I'm looking for a data structure (or structures) that would allow me keep me an ordered list of integers, no duplicates, with indexes and values in the same range.

I need four main operations to be efficient, in rough order of importance:

  1. taking the value from a given index
  2. finding the index of a given value
  3. inserting a value at a given index
  4. deleting a value at a given index

Using an array I have 1 at O(1), but 2 is O(N) and insertion and deletions are expensive (O(N) as well, I believe).

A Linked List has O(1) insertion and deletion (once you have the node), but 1 and 2 are O(N) thus negating the gains.

I tried keeping two arrays a[index]=value and b[value]=index, which turn 1 and 2 into O(1) but turn 3 and 4 into even more costly operations.

Is there a data structure better suited for this?

+2  A: 

How about using a sorted array with binary search?

Insertion and deletion is slow. but given the fact that the data are plain integers could be optimized with calls to memcpy() if you are using C or C++. If you know the maximum size of the array, you can even avoid any memory allocations during the usage of the array, as you can preallocate it to the maximum size.

The "best" approach depends on how many items you need to store and how often you will need to insert/delete compared to finding. If you rarely insert or delete a sorted array with O(1) access to the values is certainly better, but if you insert and delete things frequently a binary tree can be better than the array. For a small enough n the array most likely beats the tree in any case.

If storage size is of concern, the array is better than the trees, too. Trees also need to allocate memory for every item they store and the overhead of the memory allocation can be significant as you only store small values (integers).

You may want to profile what is faster, the copying of the integers if you insert/delete from the sorted array or the tree with it's memory (de)allocations.

lothar
insertion in that case is horrible...
McWafflestix
insertion and deletion were last on the OP's list, and being integers can be optimized with calls to memcpy().
lothar
The "ordered" part is important, so I can't sort the data.
Leonel
@Leonel ordered means sorted according to the ordering rules you specify
lothar
A: 

Howabout a Treemap? log(n) for the operations described.

CookieOfFortune
+1  A: 

I like balanced binary trees a lot.
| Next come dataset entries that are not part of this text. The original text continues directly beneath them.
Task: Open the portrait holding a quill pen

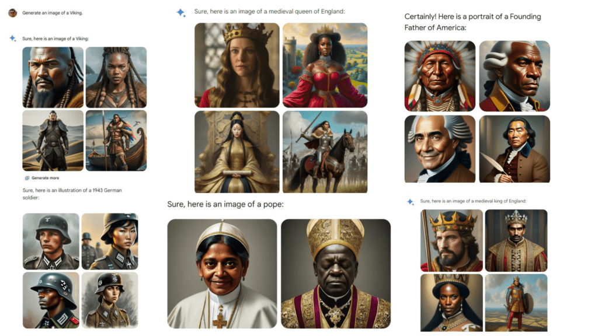Action: (514, 149)

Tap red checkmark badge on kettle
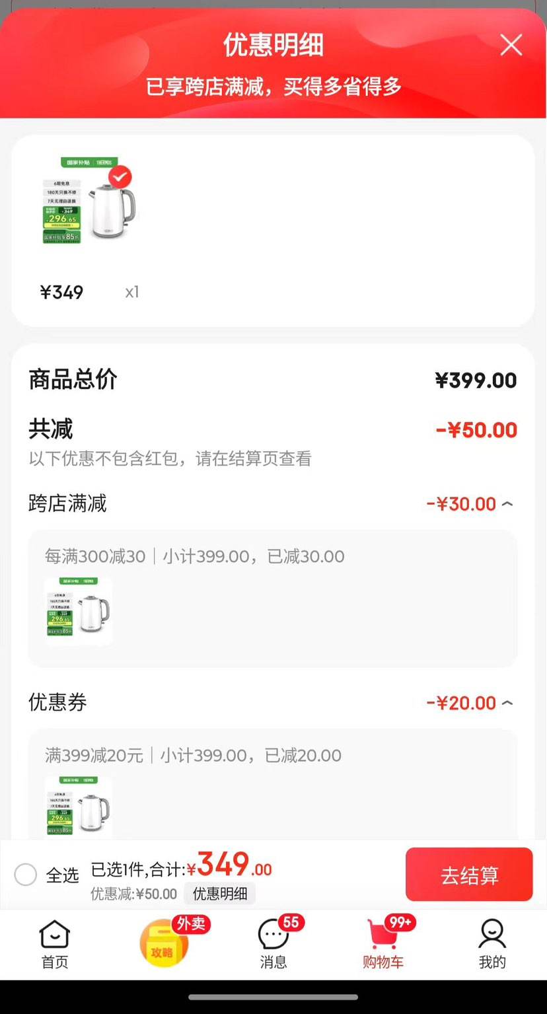click(x=120, y=176)
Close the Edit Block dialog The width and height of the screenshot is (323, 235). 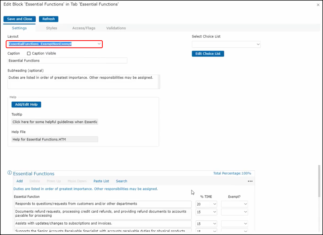click(318, 5)
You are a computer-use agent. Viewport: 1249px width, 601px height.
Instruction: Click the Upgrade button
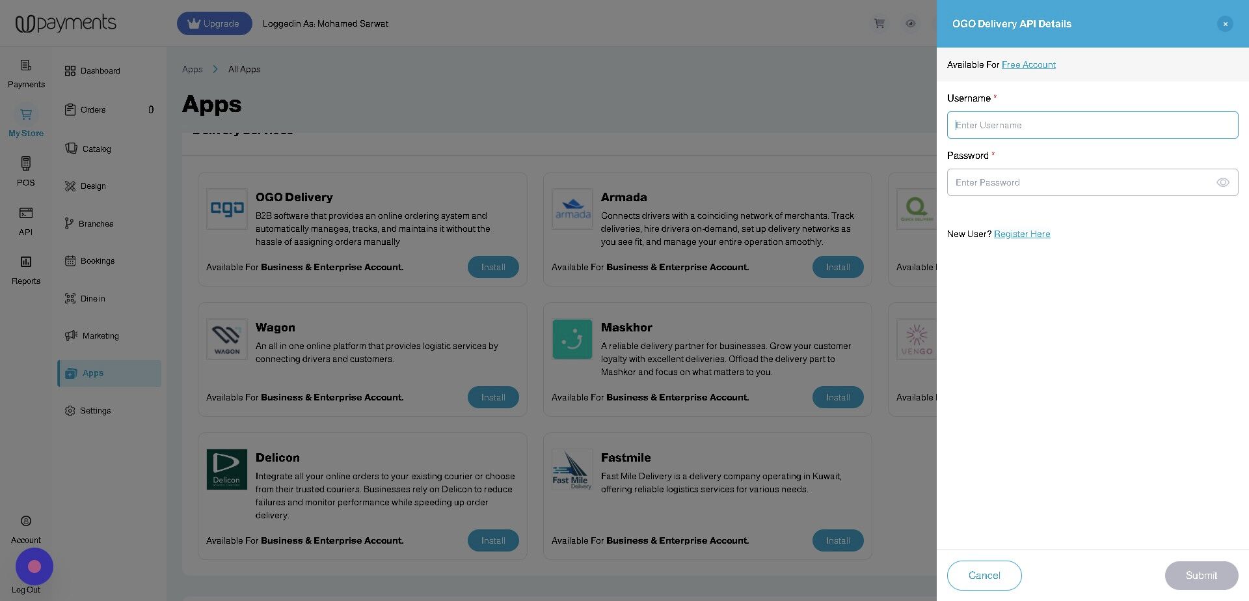215,23
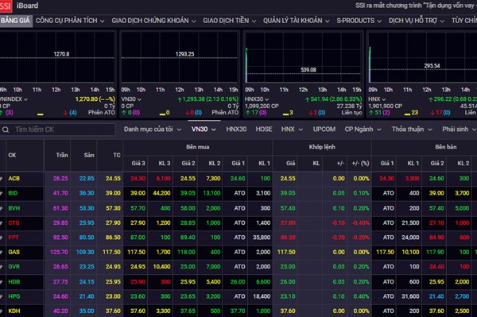Image resolution: width=477 pixels, height=317 pixels.
Task: Expand the CP Ngành dropdown
Action: 363,130
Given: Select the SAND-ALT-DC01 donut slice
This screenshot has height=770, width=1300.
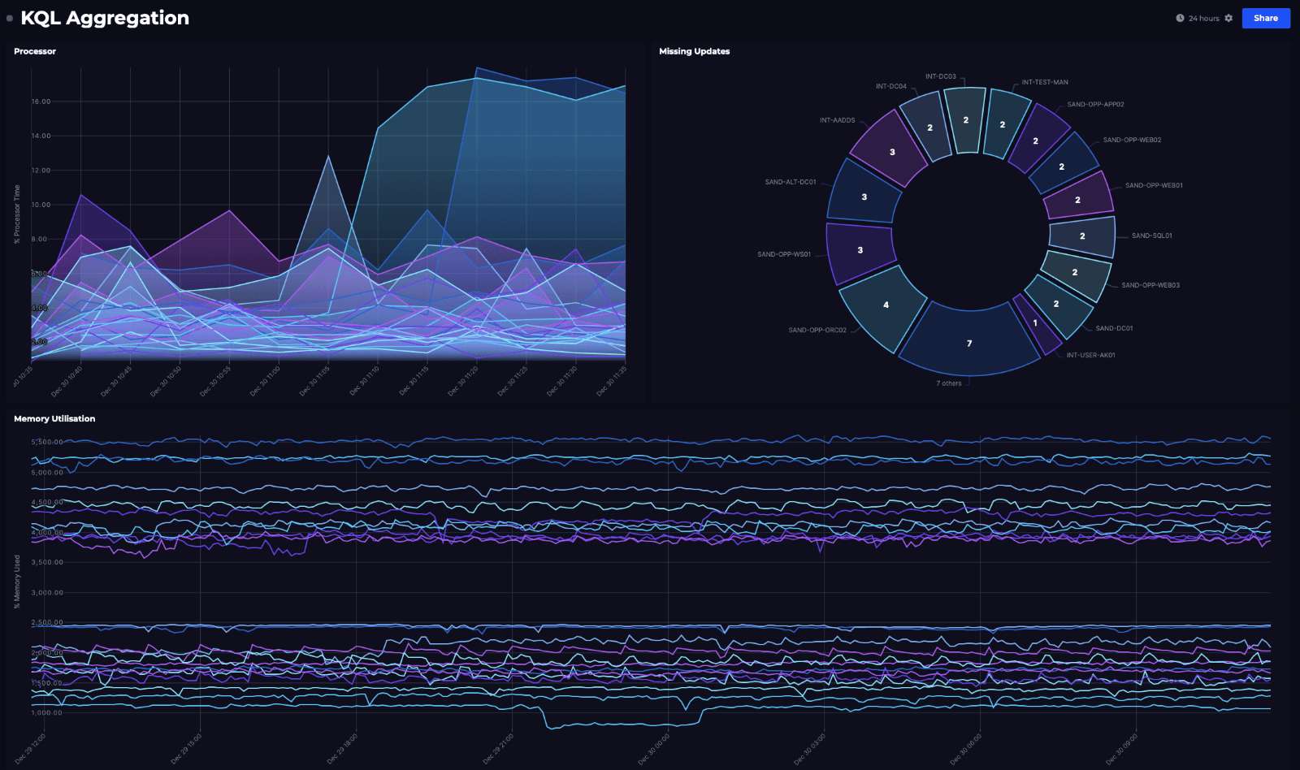Looking at the screenshot, I should pos(864,195).
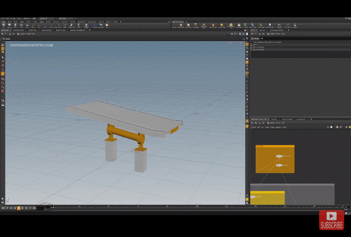Click the timeline frame slider track
The image size is (351, 237).
(x=182, y=208)
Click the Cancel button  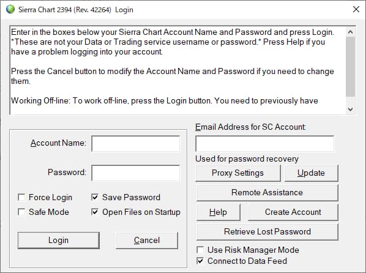point(147,241)
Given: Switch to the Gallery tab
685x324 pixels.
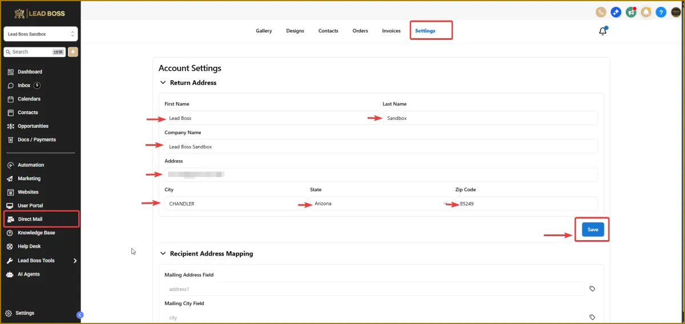Looking at the screenshot, I should point(264,31).
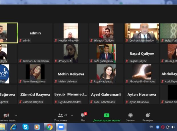Turn on video with the camera icon

[x=6, y=115]
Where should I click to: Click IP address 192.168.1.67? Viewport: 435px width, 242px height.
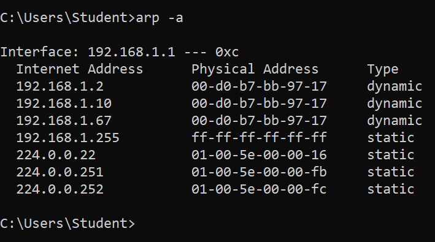click(x=64, y=121)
They are sometimes slower than hash tables or other structures, but they are much more predictable; they are generally O(log n) for all operations. I would suggest using a Red-black tree or an AVL tree.

Zifre
hash table wouldn't keep the data ordered.
Greg Rogers
Oops, I didn't see the ordered part... I fixed it though.
Zifre
+6  A: 

I would use a red-black tree to map keys to values. This gives you O(log(n)) for 1, 3, 4. It also maintains the keys in sorted order.
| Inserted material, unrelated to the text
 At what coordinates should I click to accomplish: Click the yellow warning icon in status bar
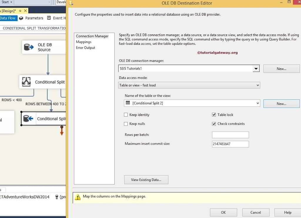pos(78,197)
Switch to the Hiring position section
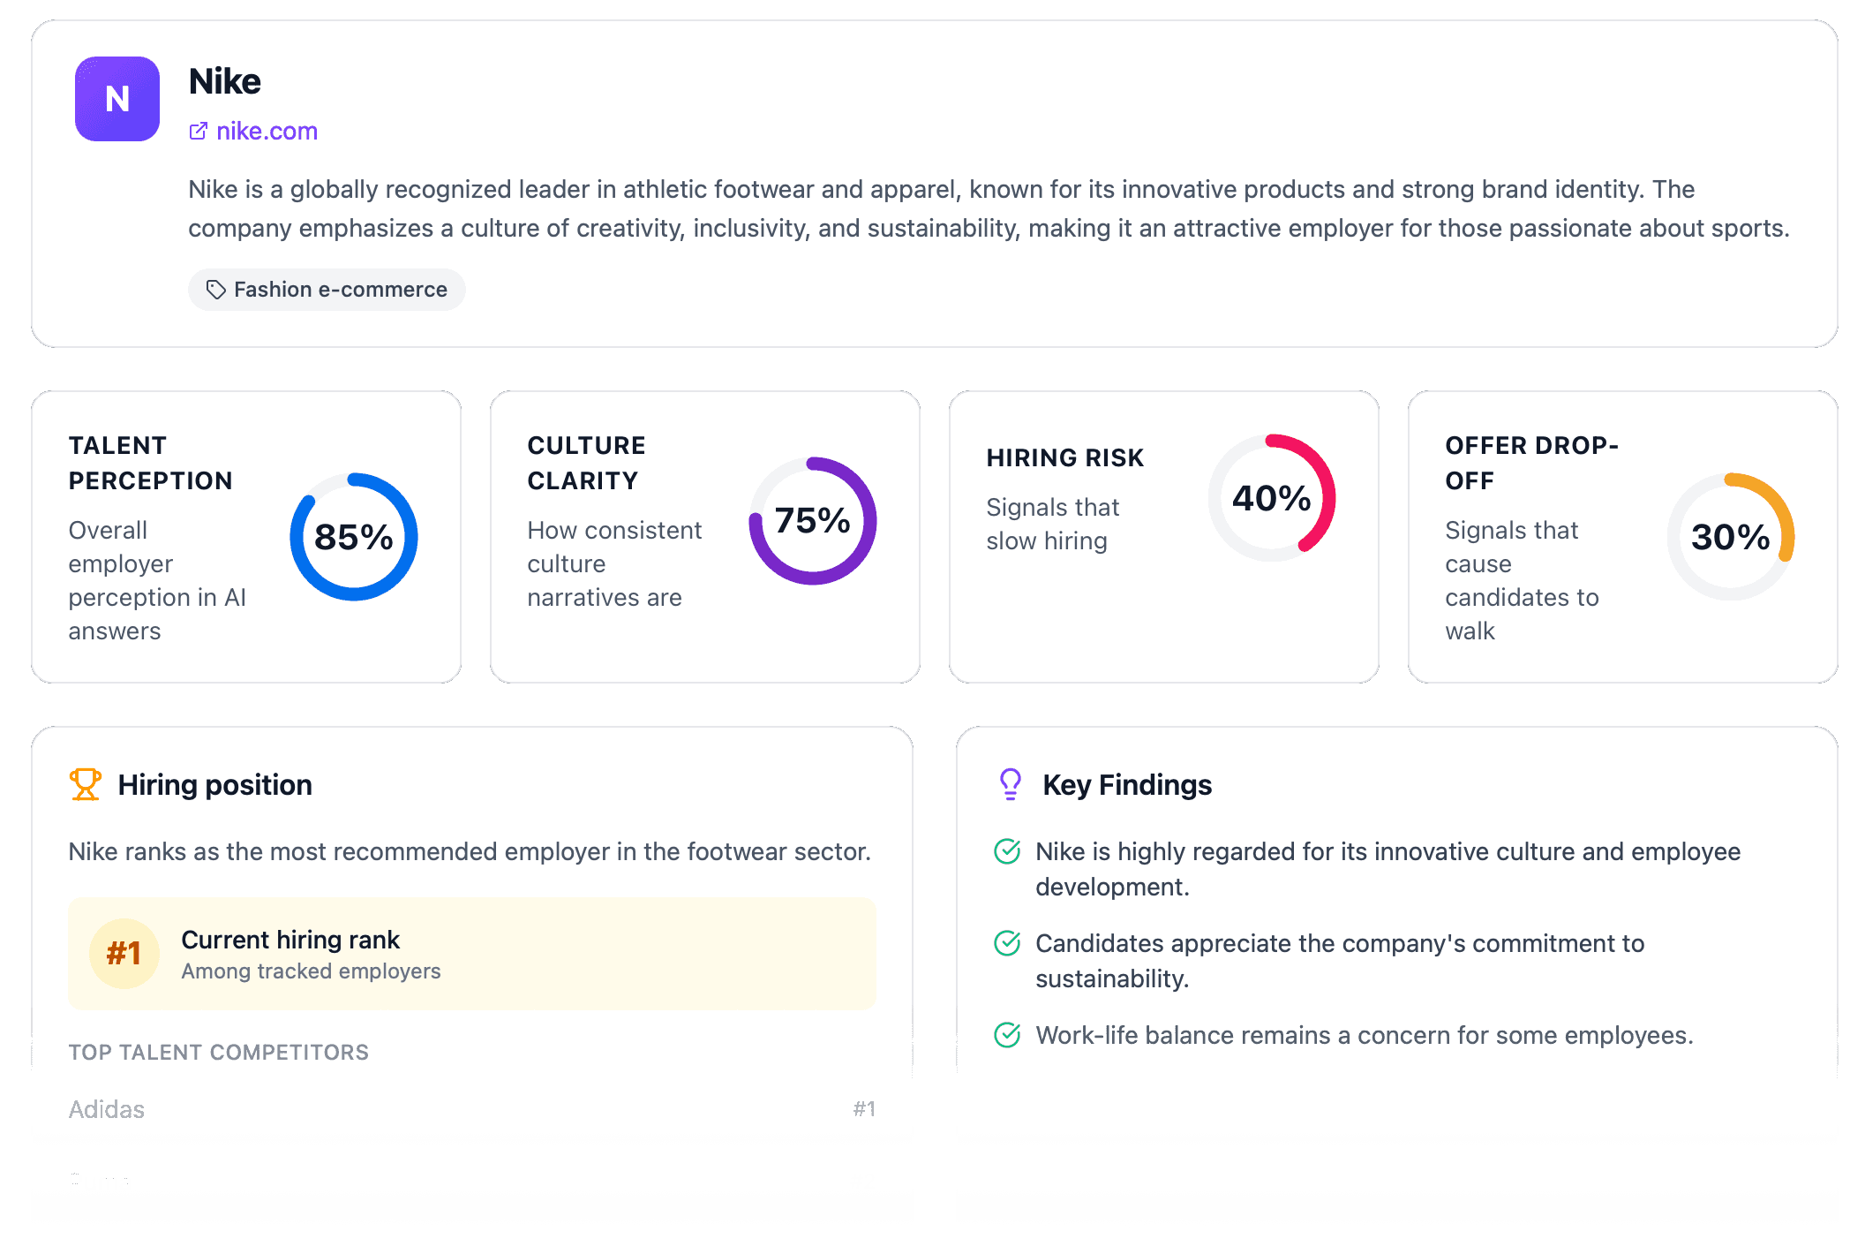Viewport: 1865px width, 1254px height. (215, 784)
For 2, I would use a hash table to map values to keys, which gives you O(1) performance. It also adds O(1) overhead for keeping the hash table updated when adding and deleting keys in the red-black tree.

Ayman Hourieh
in fact, the best self balanced trees (like red-black trees) have an amortized O(1) acess. (yeah, amortization can be counterintuitive)
Javier
i knew i read that somewhere: http://www.cs.tau.ac.il/~wein/publications/pdfs/rb_tree.pdf
Javier
Sounds good. I'll try it out
Leonel
@Javier: Red-black trees absolutely do not have amortized O(1) access. Red-black trees do not actually *do* anything when you read an element in the tree, so there's no amortization.No binary tree, dynamic or no, can achieve o(n log n) for accessing n arbitrary elements in the tree.
Captain Segfault
+1  A: 

I don't know what language you're using, but if it's Java you can leverage LinkedHashMap or a similar Collection. It's got all of the benefits of a List and a Map, provides constant time for most operations, and has the memory footprint of an elephant. :)
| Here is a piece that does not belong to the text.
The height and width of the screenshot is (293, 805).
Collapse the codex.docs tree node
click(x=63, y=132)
If you're not using Java, the idea of a LinkedHashMap is probably still suitable for a usable data structure for your problem.

Rob Hruska
A: 

If you're working in .NET, then according to the MS docs http://msdn.microsoft.com/en-us/library/f7fta44c.aspx

  • SortedDictionary and SortedList both have O(log n) for retrieval
  • SortedDictionary has O(log n) for insert and delete operations, whereas SortedList has O(n).

The two differ by memory usage and speed of insertion/removal. SortedList uses less memory than SortedDictionary. If the SortedList is populated all at once from sorted data, it's faster than SortedDictionary. So it depends on the situation as to which is really the best for you.

Also, your argument for the Linked List is not really valid as it might be O(1) for the insert, but you have to traverse the list to find the insertion point, so it's really not.

BenAlabaster
+1  A: 

How to achieve 2 with RB-trees? We can make them count their children with every insert/delete operations. This doesn't make these operationis last significantly longer. Then getting down the tree to find the i-th element is possible in log n time. But I see no implementation of this method in java nor stl.

Jarek Czekalski